Introduction
Introduction Statistics Contact Development Disclaimer Help
# taz.de -- „Marsch für das Leben“ in Berlin: Luftballons gegen Selbstbest…
> Abtreibungsgegner*innen trafen sich in Berlin um „für das Leben“ zu
> marschieren. Parallel demonstrierten Tausende für reproduktive Rechte.
Bild: Eine Abtreibungsgegnerin sorgt sich um künftigen Kindermangel
Berlin taz | Kleiner als geplant und dann auch noch gestört: So verlief der
[1][„Marsch für das Leben“] der radikalen Abtreibungsgegner*innen am
Samstag in Berlin. Deutschlandweit hatte der Bundesverband Lebensrecht am
Samstag nach Berlin mobilisiert, um vor dem Brandenburger Tor gegen
Schwangerschaftsabbrüche zu demonstrieren.
Nicht die erwarteten 5.000 Abtreibungsgegner*innen, sondern nur eine Zahl
„im unteren vierstelligen Bereich“ fand sich laut Polizei auf der
Demonstration ein.
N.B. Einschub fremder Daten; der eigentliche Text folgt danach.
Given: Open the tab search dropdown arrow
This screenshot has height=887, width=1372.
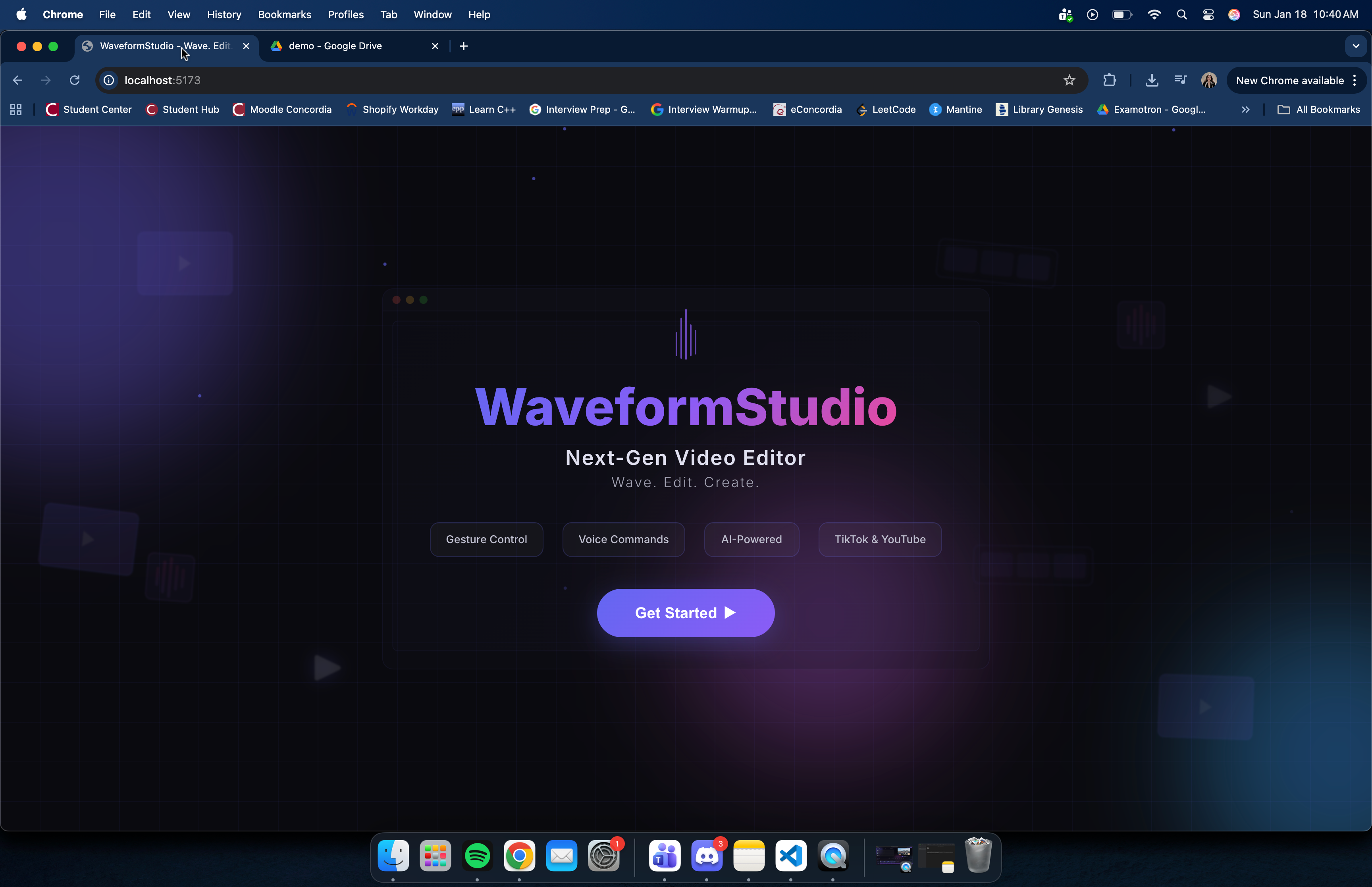Looking at the screenshot, I should tap(1355, 46).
Immer wieder wurde es dabei laut: Nach Angaben von
Pro-Choice-Aktivist*innen gingen mehrere tausend Menschen zeitgleich für
die Streichung des [2][Paragraphen 218] aus dem Strafgesetzbuch auf die
Straße und standen mit unüberhörbaren Sprechchören für reproduktive Rechte
ein.
Die Abtreibungsgegner*innen sammelten sich zunächst am Brandenburger Tor.
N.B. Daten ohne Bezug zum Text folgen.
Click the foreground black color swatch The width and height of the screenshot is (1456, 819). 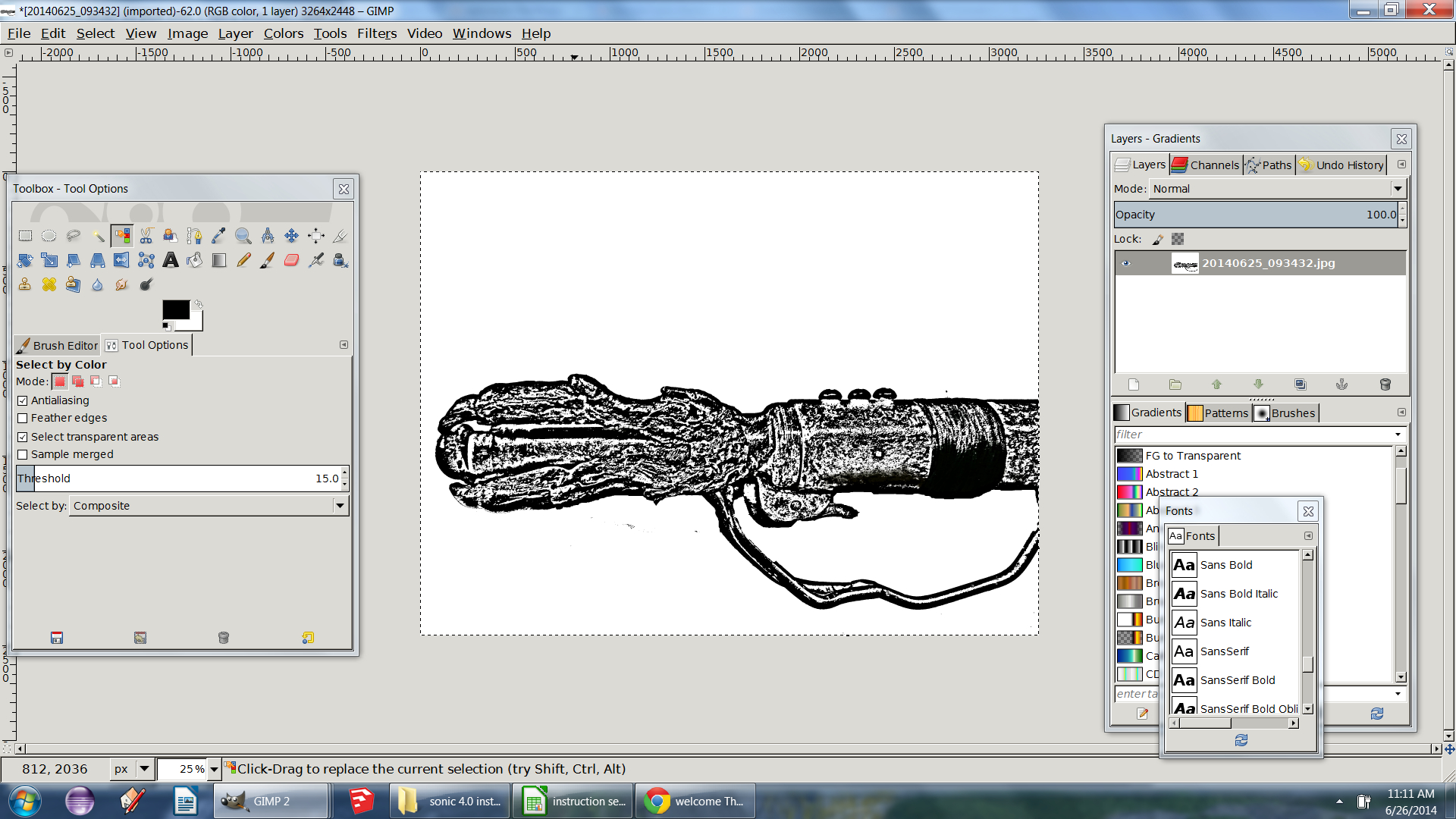point(176,309)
Luftballons stiegen auf, Schilder mit Slogans wie „Selbsttötung verhindern,
nicht töten“, „Abtreibung ist keine Lösung“ und „All lives matter“ …
in die Höhe gehalten.
Unter großem Applaus verlasen Verbandsvertreter*innen dessen Forderungen,
darunter die „Wahrung des Lebensrechts von der Zeugung an“ und ein Ende des
assistierten Suizids, bevor sich der „Marsch für das Leben“ in Bewegung
setzte.
## Auch Philipp Amthor unter den „Lebensschützern“
Wie in den vergangenen Jahren gab es für den „Marsch für das Leben“
prominente Unterstützung aus CDU und CSU. Zu seinen Fürsprechern gehören
der [3][Bundestagsabgeordnete Philipp Amthor] sowie der stellvertretende
Vorsitzende der Werteunion Thomas Jahn.
Auf der Kundgebung waren auch mehrere dutzend Vertreter*innen der „Christen
in der AfD“. „Wir stehen uneingeschränkt hinter den Forderungen des
Bundesverbands Lebensrecht“, erklärte ein AfD-Mitglied aus dem Ortsverband
Freiburg, der seinen Namen nicht preisgeben will.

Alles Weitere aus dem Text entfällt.